* _Consegna A_
Traduci in inglese questa frase del brano sullo sciopero della fame in Giordania: "L’obiettivo è chiaro: costringere il governo giordano a fare pressione su Israele affinché permetta l’ingresso degli aiuti umanitari nella Striscia di Gaza."
* _Consegna B_
Ricopia dal brano sullo sciopero della fame in Giordania la parte che si apre con le parole contenenti "L’obiettivo è chiaro: costringere" e si chiude con "a muovere qualcosa.".
* _Consegna C_
Secondo il brano sullo sciopero della fame in Giordania, che cosa consumano i partecipanti che scioperano nelle proprie case?

* _Brano dell'esercizio_

··········

A più di un anno dall’inizio del conflitto a Gaza, una protesta silenziosa, ma decisamente radicale, sta scuotendo la Giordania. Decine di persone hanno iniziato uno sciopero della fame a oltranza, dichiarando che sono pronte a morire pur di fermare l’assedio israeliano su Gaza. Questi uomini e donne, senza legami politici né ideologici, hanno preso una decisione estrema per attirare l’attenzione su una crisi che rischia di passare sotto silenzio.
L’obiettivo è chiaro: costringere il governo giordano a fare pressione su Israele affinché permetta l’ingresso degli aiuti umanitari nella Striscia di Gaza. Le richieste sono precise e drammatiche: almeno 500 camion di cibo, medicine e beni di prima necessità devono entrare a Gaza, in particolare nelle zone devastate di Jabalia, Beit Lahia e Beit Hanoun. Ma il tempo stringe, e la morte di questi scioperanti potrebbe essere l’unica cosa che riuscirà a muovere qualcosa.
Già il 1° novembre, alcuni attivisti avevano iniziato a scioperare davanti all’ambasciata statunitense ad Amman, ma la protesta è cresciuta velocemente. I partecipanti, che scioperano principalmente nelle proprie case consumando solo acqua e sale, sono ormai centinaia. Ma non è un semplice atto di solidarietà: la protesta si fa sempre più una questione di vita o di morte. Molti di loro sono stati ricoverati per ipoglicemia, eppure continuano, consapevoli che questa lotta potrebbe costargli la vita.

··········

* _Voci fornite_
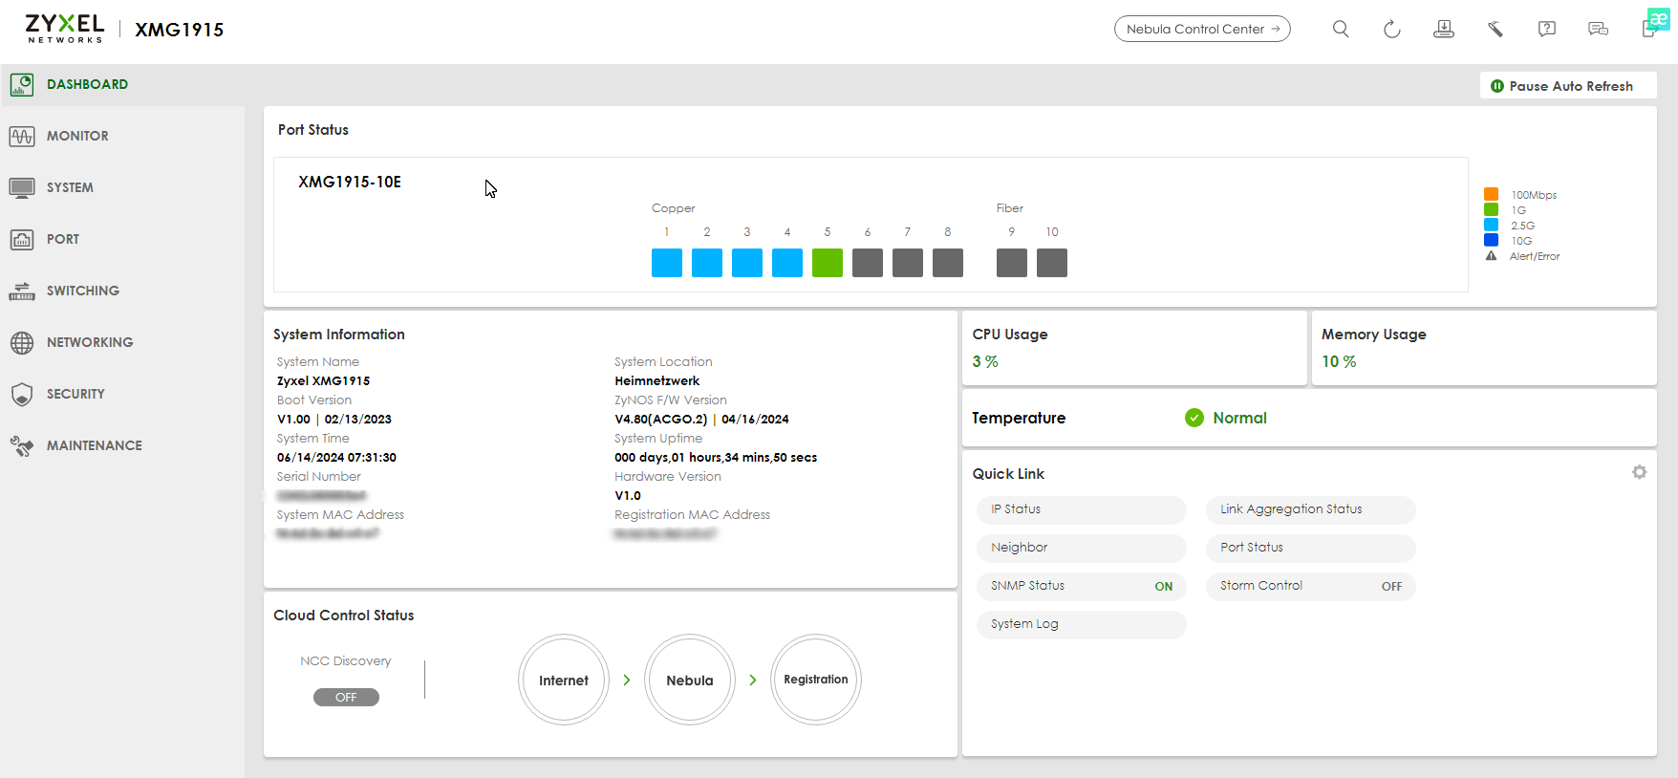The height and width of the screenshot is (778, 1678).
Task: Open the help question mark icon
Action: pyautogui.click(x=1547, y=29)
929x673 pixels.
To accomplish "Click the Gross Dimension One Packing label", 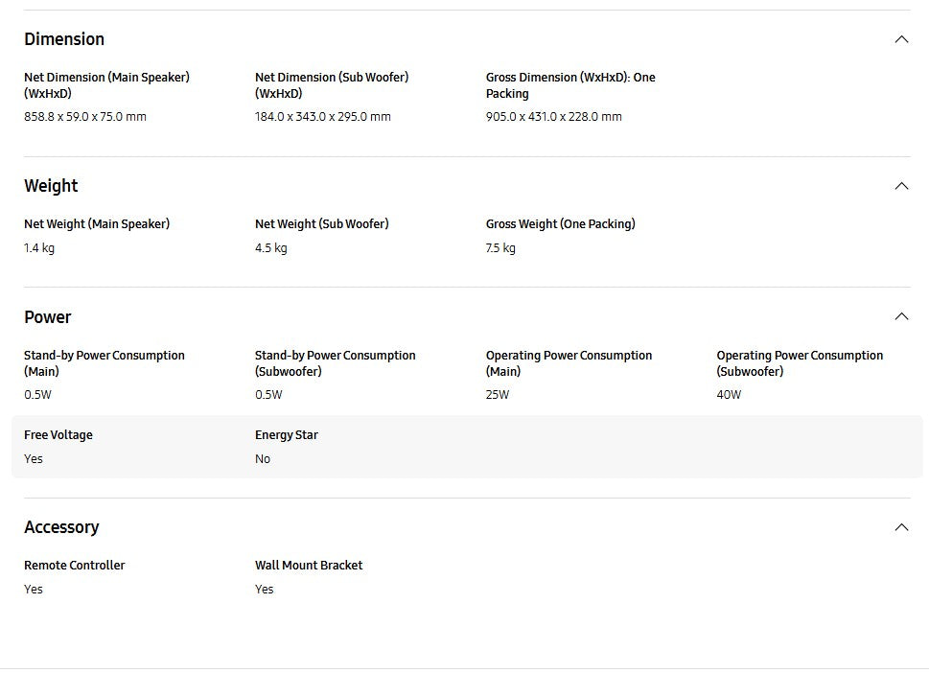I will (570, 85).
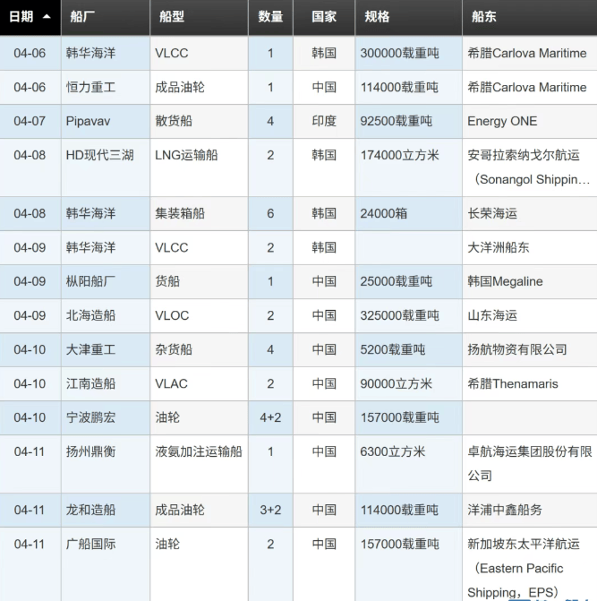Click the Energy ONE owner cell
597x601 pixels.
[x=502, y=121]
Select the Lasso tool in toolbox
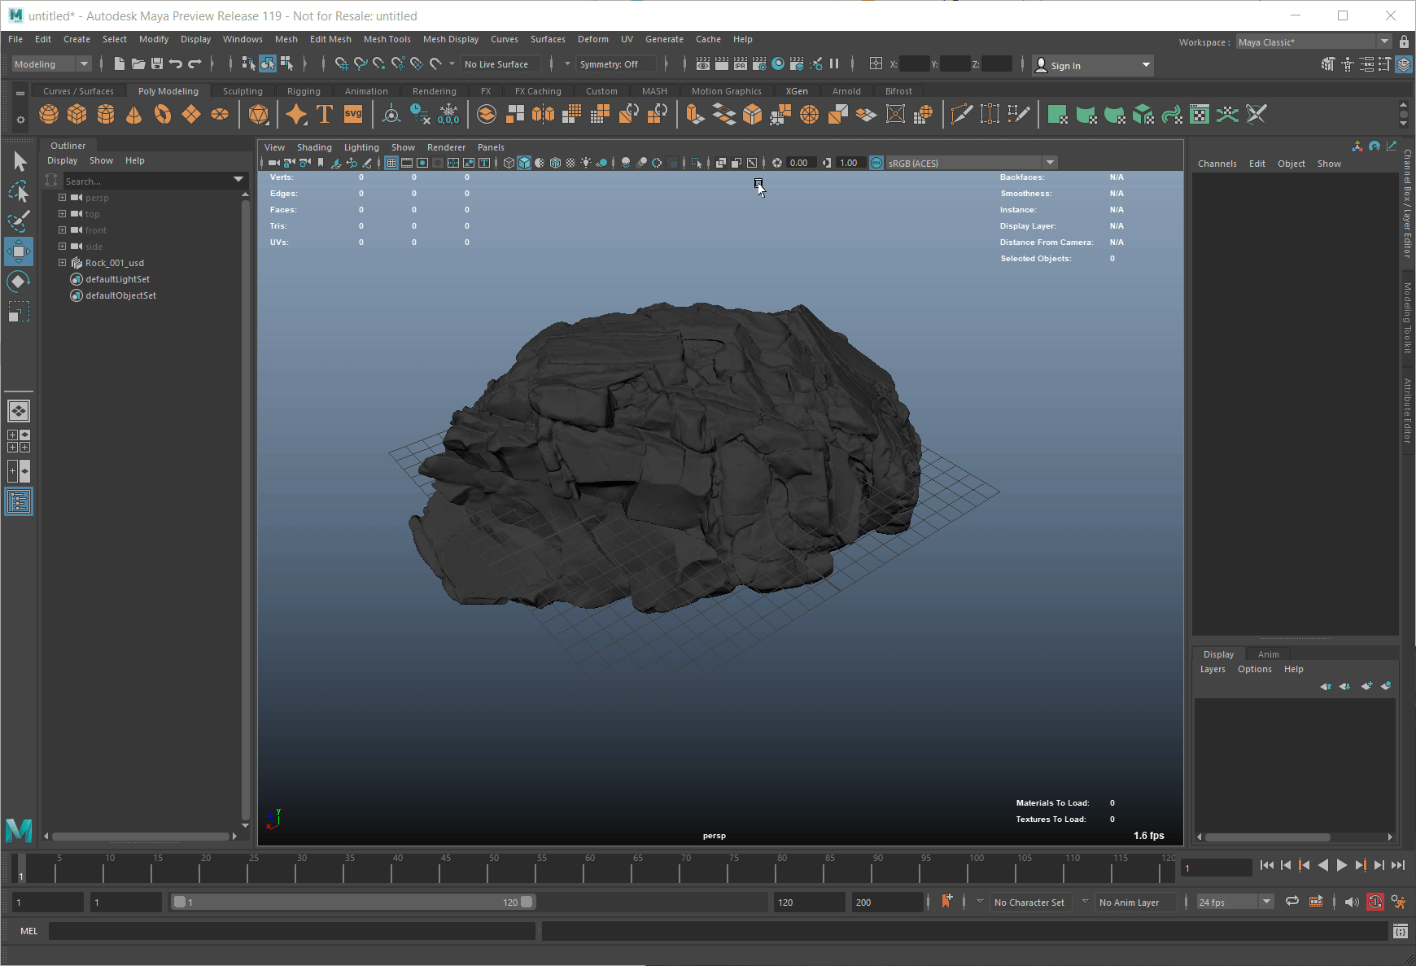This screenshot has width=1416, height=966. click(x=19, y=191)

··········

* _Soluzione A_
The goal is clear: to force the Jordanian government to pressure Israel into allowing humanitarian aid to enter the Gaza Strip.

* _Soluzione B_
L’obiettivo è chiaro: costringere il governo giordano a fare pressione su Israele affinché permetta l’ingresso degli aiuti umanitari nella Striscia di Gaza. Le richieste sono precise e drammatiche: almeno 500 camion di cibo, medicine e beni di prima necessità devono entrare a Gaza, in particolare nelle zone devastate di Jabalia, Beit Lahia e Beit Hanoun. Ma il tempo stringe, e la morte di questi scioperanti potrebbe essere l’unica cosa che riuscirà a muovere qualcosa.

* _Soluzione C_
Solo acqua e sale.